Dear PCOS… Why ME? (Part Two)

Let’s address the elephant in the room before we get into it… Polycystic ovary syndrome  IS one of the leading causes of fertility challenges. However, it is not the ONLY cause. That being said… any article, book, blog or other that mentions foods and supplements that are beneficial to use or avoid for those with PCOS, can also be good options for someone who does not have it. So please don’t do yourself the disservice of passing up content that is geared towards someone with the diagnosis. AND, since we brought up the elephants, doing the best that you can do on any given day IS a victory. Your body is quite magical. Believe that and you are half way there. 

How about a healthy body and less PCOS symptoms?! 

Top TWO things to avoid:

1-Sugar! Check out Lenatre’s article from last week! Sugar is not your friend and can be hiding in so many places and under so many names. There are more than 50 different names for sugar that can be found on food lables and ALL should be avoided. Some of the most common are: sucrose, high-fructose corn syrup, dextrose, maltose, cane juice, dextrin, dextrose, fruit juice concentrate.

2-Stress! Easier said than done? True! Mindfulness and awareness are still a step in the right direction. When our bodies operate in fight or flight more than they should, then our cortisol levels rise. Cortisol has all kinds of awesome benefits… WHEN it isn’t being over produced. Too much cortisol can cause increased blood sugars, confuse your metabolism so it stores fat rather than burns it, high blood pressure, mood swings, depression, and more! Also of importance, cortisol and progesterone have many of the same receptors in our body. Which means increased cortisol can lead to lower progesterone. Progesterone is needed to help balance estogen and is vital for the life of a embryo implanting. You can see how important stress management is. Maybe this is a great chance to reevaluate any things in your life that are causing added stress. Can you delegate some tasks? Can you make sure to include down time or ‘you’ time into everyday? Food for thought.

Top TWO things to include:

1-Fruit! Fruit IS your friend! There seems to be much debate on the natural sugars in fruit. However, fruit is loaded with nutrients, fiber and a mix of important vitamins. Whole (preferably organic) fruit is a fantastic snack and should never be consumed with guilt or fear. According to Anthony Williams, in his book ‘Medical Medium’, fruit is a top priority for fertility. We often hear phrases like, “the fruit of my labors”, “fruitful”, “fruit of my womb” and so many more than have been used for ages. On a deep level we know that fruit is a healthy and delicious choice. 

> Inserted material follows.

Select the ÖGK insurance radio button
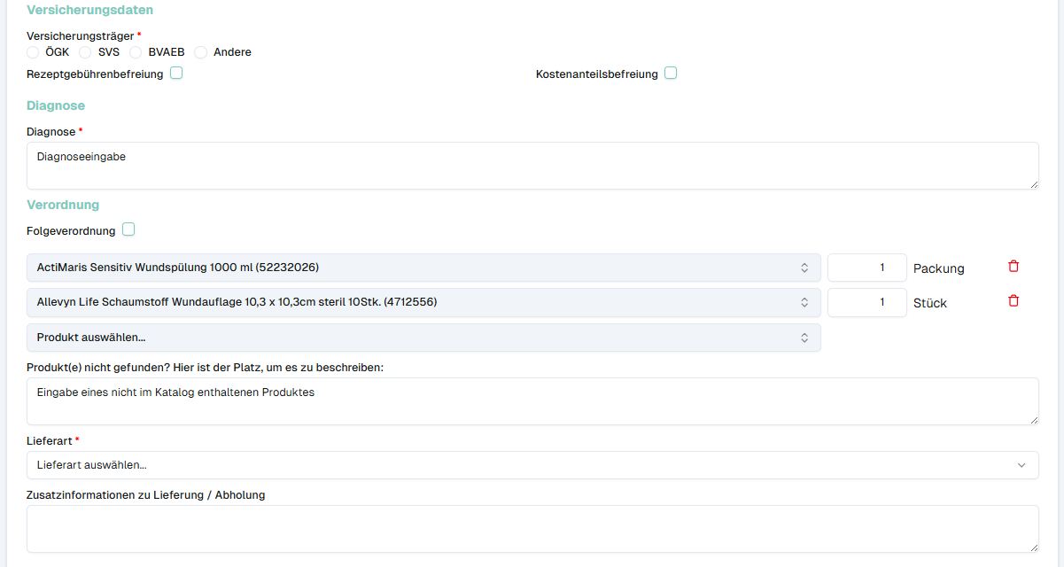 34,52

2-Another excellent source of vitamins, minerals, and fiber is vegetables. Eat the rainbow! Every color of vegetables highlights a different and important phytonutrient. You can eat veges (preferably organic) raw, or steamed or broiled or boiled or sauteed. Just eat them in abundance! One note of caution: if you have food sensitivites or chronic inflammatory diseases take note of how night shades make you feel. Potatoes, tomatoes, and peppers may cause flare ups differently for each individual. Keeping a food journal can be beneficial to create awareness for any food that may not be your best friend.

The most important thing I hope for you to take away from this, is that PCOS can indeed be manageable. If you think you may have PCOS or you have actually been diagnosed, having that information can be of great value. I know, it isn’t always easy to make some of these suggested adjustments. From my experience, the fruit of my labors to eat and live healthier were very much worth any extra effort I put forth. Treat your body good and it will return the favor. Fruitful vibes coming your way!